La coopération algéro-chinoise en matière de jeunesse est un aspect important des relations entre les deux pays. Il en constitue même un aspect clé de la relation d’amitié qui lie les deux pays amis bien avant l’indépendance du pays.
Dans le cadre du renforcement de la diplomatie de la jeunesse et de l’élargissement des horizons de partenariat dans les domaines des échanges et de la coopération bilatérale, de multiples opportunités de coopération et d’élargissement des horizons au profit de la jeunesse ont été discutés, hier à Alger, entre une délégation du Conseil supérieur de la Jeunesse, présidée par Mustapha Hidaoui et le ministre du département des liaisons internationales du Comité central du parti communiste chinois, Liu Jianchao . Au cours de cette rencontre empreinte d’amitié, plusieurs volets relatifs au mécanismes de soutien à la coopération bilatérale dans le domaine de la jeunesse ont été évoqués dont les plus saillants concernent les programmes d’échange culturels, l’organisation d’activités et d’initiatives conjointes ainsi que l’échange d’expertises et d’expériences dans les domaines de l’entreprenariat, de l’innovation, de la technologie et de la culture.

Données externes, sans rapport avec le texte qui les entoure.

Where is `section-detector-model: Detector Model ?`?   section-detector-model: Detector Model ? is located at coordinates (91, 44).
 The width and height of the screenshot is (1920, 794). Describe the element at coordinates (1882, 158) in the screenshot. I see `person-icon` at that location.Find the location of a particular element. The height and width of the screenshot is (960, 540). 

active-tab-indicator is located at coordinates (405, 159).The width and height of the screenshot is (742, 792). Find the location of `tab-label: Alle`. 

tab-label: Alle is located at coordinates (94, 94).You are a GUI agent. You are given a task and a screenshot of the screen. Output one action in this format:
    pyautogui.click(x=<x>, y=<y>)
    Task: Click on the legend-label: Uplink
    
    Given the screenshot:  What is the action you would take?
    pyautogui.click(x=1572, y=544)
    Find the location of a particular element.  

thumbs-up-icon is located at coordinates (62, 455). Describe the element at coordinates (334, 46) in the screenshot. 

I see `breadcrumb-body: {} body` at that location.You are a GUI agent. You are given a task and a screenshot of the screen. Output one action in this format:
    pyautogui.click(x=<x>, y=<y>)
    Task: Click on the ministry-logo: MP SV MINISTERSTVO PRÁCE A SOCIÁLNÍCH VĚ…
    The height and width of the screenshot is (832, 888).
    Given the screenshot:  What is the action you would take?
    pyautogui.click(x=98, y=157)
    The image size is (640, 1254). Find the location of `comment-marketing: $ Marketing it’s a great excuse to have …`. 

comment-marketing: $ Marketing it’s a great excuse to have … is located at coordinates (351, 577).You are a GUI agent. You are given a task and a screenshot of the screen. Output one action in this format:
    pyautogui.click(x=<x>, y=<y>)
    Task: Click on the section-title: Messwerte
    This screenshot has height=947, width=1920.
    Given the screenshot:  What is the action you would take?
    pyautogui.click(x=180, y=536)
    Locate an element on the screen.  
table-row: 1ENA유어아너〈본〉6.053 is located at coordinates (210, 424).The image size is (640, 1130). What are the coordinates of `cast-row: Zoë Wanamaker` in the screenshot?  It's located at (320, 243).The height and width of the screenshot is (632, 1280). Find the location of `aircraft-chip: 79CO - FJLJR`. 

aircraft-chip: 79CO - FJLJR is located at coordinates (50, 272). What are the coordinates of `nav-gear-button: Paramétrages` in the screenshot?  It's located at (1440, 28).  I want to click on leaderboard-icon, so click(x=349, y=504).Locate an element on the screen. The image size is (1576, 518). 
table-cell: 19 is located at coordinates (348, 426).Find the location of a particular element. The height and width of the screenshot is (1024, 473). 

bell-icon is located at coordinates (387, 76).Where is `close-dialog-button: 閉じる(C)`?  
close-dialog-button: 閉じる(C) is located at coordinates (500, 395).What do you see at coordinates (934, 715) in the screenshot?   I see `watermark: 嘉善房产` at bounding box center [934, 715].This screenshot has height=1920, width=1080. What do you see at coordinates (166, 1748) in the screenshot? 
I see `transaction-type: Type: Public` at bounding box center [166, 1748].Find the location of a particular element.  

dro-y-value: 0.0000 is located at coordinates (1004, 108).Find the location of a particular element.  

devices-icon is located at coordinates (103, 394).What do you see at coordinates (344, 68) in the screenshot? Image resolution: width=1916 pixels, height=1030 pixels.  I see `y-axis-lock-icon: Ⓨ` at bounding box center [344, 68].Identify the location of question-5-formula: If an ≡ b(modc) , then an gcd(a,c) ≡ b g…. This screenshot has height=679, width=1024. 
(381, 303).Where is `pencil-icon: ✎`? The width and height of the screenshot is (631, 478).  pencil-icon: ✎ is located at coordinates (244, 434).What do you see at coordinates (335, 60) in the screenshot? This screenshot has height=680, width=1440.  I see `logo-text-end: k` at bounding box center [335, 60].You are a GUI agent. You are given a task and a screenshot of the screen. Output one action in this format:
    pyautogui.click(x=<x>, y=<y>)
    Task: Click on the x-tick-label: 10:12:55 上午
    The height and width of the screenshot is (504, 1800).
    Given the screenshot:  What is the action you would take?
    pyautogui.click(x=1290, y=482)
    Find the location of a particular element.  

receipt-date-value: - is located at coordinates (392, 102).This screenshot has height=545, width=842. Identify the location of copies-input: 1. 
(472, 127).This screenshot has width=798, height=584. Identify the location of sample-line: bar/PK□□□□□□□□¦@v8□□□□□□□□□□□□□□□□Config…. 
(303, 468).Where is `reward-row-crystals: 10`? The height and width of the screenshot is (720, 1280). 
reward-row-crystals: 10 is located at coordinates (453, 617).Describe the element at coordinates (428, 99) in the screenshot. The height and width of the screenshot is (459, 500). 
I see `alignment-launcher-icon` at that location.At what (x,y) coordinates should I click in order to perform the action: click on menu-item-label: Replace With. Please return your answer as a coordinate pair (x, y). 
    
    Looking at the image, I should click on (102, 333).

Dans son allocution d’ouverture des travaux de cette rencontre, le premier responsable du Conseil supérieur de la Jeunesse, Mustapha Hidaoui, a d’emblée salué «la force des relations historiques entre l’Algérie et la Chine», en soulignant «l’importance que l’Etat algérien accorde à l’autonomisation des jeunes et à leur implication dans les voies du développement et de la coopération internationale». Insistant sur l’expérience algérienne en la matière, Mustapha Hidaoui, a indiqué que «l’Algérie est un modèle à suivre sur le plan régional et international, grâce à la volonté politique des plus hautes autorités du pays». Pour sa part, Liu Jianchao a exprimé son appréciation de «l’expérience algérienne en matière d’engagement et d’autonomisation des jeunes», soulignant que «l’Algérie est un partenaire stratégique de la Chine en Afrique et dans le monde arabe».